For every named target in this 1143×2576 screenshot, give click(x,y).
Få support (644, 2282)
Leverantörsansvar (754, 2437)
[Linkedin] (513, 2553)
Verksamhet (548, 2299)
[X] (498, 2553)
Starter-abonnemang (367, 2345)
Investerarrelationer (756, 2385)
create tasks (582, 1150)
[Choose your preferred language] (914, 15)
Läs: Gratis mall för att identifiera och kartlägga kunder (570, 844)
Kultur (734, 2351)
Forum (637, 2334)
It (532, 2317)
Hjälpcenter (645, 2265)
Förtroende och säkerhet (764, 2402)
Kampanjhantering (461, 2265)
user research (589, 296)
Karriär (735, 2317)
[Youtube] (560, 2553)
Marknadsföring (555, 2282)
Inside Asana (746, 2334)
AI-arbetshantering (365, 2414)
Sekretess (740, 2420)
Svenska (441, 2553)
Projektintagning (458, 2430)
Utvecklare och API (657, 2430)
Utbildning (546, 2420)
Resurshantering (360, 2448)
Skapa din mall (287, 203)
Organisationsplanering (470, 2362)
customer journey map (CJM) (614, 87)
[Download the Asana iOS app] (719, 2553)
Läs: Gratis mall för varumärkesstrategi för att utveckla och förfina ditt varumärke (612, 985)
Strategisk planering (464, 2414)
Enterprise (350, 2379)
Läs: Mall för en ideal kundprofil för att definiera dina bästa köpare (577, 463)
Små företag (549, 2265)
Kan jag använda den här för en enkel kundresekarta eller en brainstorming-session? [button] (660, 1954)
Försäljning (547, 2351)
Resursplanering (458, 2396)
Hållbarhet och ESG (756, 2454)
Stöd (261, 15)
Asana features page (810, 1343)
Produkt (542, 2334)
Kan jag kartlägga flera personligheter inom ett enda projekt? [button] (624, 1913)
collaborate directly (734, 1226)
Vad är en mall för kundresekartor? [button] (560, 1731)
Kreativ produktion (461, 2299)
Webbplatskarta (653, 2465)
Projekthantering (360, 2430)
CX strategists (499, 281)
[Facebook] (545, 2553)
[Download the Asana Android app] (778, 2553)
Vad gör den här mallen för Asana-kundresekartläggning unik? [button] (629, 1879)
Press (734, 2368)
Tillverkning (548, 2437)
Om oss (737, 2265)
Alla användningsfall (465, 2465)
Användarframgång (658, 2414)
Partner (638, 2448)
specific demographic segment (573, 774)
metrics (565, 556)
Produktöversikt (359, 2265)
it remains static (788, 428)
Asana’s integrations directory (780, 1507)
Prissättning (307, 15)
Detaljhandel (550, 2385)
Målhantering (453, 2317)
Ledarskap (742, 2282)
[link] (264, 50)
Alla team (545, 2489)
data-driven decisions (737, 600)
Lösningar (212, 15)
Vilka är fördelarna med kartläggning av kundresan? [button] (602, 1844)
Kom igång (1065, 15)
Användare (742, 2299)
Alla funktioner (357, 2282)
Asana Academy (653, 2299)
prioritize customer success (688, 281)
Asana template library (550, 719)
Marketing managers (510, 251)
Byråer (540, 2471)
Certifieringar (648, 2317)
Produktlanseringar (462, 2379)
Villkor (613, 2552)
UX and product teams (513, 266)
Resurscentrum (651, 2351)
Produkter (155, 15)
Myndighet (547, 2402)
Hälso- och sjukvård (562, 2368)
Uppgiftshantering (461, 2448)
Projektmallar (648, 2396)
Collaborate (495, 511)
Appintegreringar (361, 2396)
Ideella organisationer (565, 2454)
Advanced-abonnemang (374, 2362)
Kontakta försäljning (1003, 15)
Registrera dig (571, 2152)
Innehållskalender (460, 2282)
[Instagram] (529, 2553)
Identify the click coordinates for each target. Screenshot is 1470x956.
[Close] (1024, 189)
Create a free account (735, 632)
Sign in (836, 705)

* _Exercise description_
Transcribe every entry verbatim.

* _Your solution_
For every named target in this 1143×2576 screenshot, give click(x,y).
Få support (644, 2282)
Leverantörsansvar (754, 2437)
[Linkedin] (513, 2553)
Verksamhet (548, 2299)
[X] (498, 2553)
Starter-abonnemang (367, 2345)
Investerarrelationer (756, 2385)
create tasks (582, 1150)
[Choose your preferred language] (914, 15)
Läs: Gratis mall för att identifiera och kartlägga kunder (570, 844)
Kultur (734, 2351)
Forum (637, 2334)
It (532, 2317)
Hjälpcenter (645, 2265)
Förtroende och säkerhet (764, 2402)
Kampanjhantering (461, 2265)
user research (589, 296)
Karriär (735, 2317)
[Youtube] (560, 2553)
Marknadsföring (555, 2282)
Inside Asana (746, 2334)
AI-arbetshantering (365, 2414)
Sekretess (740, 2420)
Svenska (441, 2553)
Projektintagning (458, 2430)
Utvecklare och API (657, 2430)
Utbildning (546, 2420)
Resurshantering (360, 2448)
Skapa din mall (287, 203)
Organisationsplanering (470, 2362)
customer journey map (CJM) (614, 87)
[Download the Asana iOS app] (719, 2553)
Läs: Gratis mall för varumärkesstrategi för att utveckla och förfina ditt varumärke (612, 985)
Strategisk planering (464, 2414)
Enterprise (350, 2379)
Läs: Mall för en ideal kundprofil för att definiera dina bästa köpare (577, 463)
Små företag (549, 2265)
Kan jag använda den här för en enkel kundresekarta eller en brainstorming-session? [button] (660, 1954)
Försäljning (547, 2351)
Resursplanering (458, 2396)
Hållbarhet och ESG (756, 2454)
Stöd (261, 15)
Asana features page (810, 1343)
Produkt (542, 2334)
Kan jag kartlägga flera personligheter inom ett enda projekt? [button] (624, 1913)
collaborate directly (734, 1226)
Vad är en mall för kundresekartor? [button] (560, 1731)
Kreativ produktion (461, 2299)
Webbplatskarta (653, 2465)
Projekthantering (360, 2430)
CX strategists (499, 281)
[Facebook] (545, 2553)
[Download the Asana Android app] (778, 2553)
Vad gör den här mallen för Asana-kundresekartläggning unik? [button] (629, 1879)
Press (734, 2368)
Tillverkning (548, 2437)
Om oss (737, 2265)
Alla användningsfall (465, 2465)
Användarframgång (658, 2414)
Partner (638, 2448)
specific demographic segment (573, 774)
metrics (565, 556)
Produktöversikt (359, 2265)
it remains static (788, 428)
Asana’s integrations directory (780, 1507)
Prissättning (307, 15)
Detaljhandel (550, 2385)
Målhantering (453, 2317)
Ledarskap (742, 2282)
[link] (264, 50)
Alla team (545, 2489)
data-driven decisions (737, 600)
Lösningar (212, 15)
Vilka är fördelarna med kartläggning av kundresan? [button] (602, 1844)
Kom igång (1065, 15)
Användare (742, 2299)
Alla funktioner (357, 2282)
Asana Academy (653, 2299)
prioritize customer success (688, 281)
Asana template library (550, 719)
Marketing managers (510, 251)
Byråer (540, 2471)
Certifieringar (648, 2317)
Produktlanseringar (462, 2379)
Villkor (613, 2552)
UX and product teams (513, 266)
Resurscentrum (651, 2351)
Produkter (155, 15)
Myndighet (547, 2402)
Hälso- och sjukvård (562, 2368)
Uppgiftshantering (461, 2448)
Projektmallar (648, 2396)
Collaborate (495, 511)
Appintegreringar (361, 2396)
Ideella organisationer (565, 2454)
Advanced-abonnemang (374, 2362)
Kontakta försäljning (1003, 15)
Registrera dig (571, 2152)
Innehållskalender (460, 2282)
[Instagram] (529, 2553)
Identify the click coordinates for each target. Screenshot is 1470x956.
[Close] (1024, 189)
Create a free account (735, 632)
Sign in (836, 705)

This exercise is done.